** Begin Selected excerpt **

Defendant initially objects to plaintiffs claim that
N.J.S.A. 2B:23-17 is unconstitutional because plaintiff
failed to follow the procedural prerequisites for raising a constitutional issue, namely, raising
the argument before the trial court below and giving notice to the Attorney
General as required by
Rule 2:5-1(h). Defendant further argues that the statute is
constitutional and cites numerous cases upholding the waiver of the right to trial
by jury either by inaction of the party claiming to be deprived of
that right or by other conduct inconsistent with the exercise of that right.

** End Selected excerpt **
** Begin Entries provided **

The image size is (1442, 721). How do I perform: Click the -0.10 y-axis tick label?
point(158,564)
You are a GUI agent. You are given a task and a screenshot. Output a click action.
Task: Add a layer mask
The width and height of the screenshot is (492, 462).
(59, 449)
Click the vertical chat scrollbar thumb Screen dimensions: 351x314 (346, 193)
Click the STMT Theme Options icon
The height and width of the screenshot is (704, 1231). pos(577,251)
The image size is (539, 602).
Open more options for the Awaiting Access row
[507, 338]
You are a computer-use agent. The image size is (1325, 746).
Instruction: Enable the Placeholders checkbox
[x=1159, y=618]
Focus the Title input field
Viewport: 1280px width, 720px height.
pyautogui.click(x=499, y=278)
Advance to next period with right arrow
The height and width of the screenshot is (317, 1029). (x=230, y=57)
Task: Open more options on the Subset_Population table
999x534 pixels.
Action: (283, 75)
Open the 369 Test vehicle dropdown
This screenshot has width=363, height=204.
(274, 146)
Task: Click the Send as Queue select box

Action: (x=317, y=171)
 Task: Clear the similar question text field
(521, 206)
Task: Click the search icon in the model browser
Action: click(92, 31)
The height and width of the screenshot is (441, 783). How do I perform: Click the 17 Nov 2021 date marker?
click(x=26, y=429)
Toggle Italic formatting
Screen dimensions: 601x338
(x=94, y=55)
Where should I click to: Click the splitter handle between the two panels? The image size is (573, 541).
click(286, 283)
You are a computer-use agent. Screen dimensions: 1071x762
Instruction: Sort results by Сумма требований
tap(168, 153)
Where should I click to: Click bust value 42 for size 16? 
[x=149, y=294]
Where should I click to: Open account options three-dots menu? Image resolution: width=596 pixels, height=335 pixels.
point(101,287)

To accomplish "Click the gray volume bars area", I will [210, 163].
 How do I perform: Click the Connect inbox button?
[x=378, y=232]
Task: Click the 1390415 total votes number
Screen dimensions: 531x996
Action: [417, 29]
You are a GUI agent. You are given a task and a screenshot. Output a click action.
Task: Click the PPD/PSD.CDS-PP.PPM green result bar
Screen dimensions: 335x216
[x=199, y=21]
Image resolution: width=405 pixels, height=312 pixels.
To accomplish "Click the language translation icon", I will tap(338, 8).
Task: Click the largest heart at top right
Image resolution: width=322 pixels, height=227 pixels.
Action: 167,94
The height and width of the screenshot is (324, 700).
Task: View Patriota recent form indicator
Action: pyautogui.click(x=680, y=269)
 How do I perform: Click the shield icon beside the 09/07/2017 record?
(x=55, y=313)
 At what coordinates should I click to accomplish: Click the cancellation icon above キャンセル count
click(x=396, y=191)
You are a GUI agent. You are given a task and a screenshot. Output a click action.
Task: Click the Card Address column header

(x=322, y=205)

** End Entries provided **

Directions for this task: In the excerpt on the challenge to N.J.S.A. 2B:23-17, on what grounds does the defendant first object to the plaintiff's claim that the statute is unconstitutional? Answer in one to three sentences.

Task response: The defendant objects because the plaintiff failed to follow the procedural prerequisites for raising a constitutional issue. The plaintiff did not raise the argument before the trial court below. The plaintiff also did not give notice to the Attorney General as Rule 2:5-1(h) requires.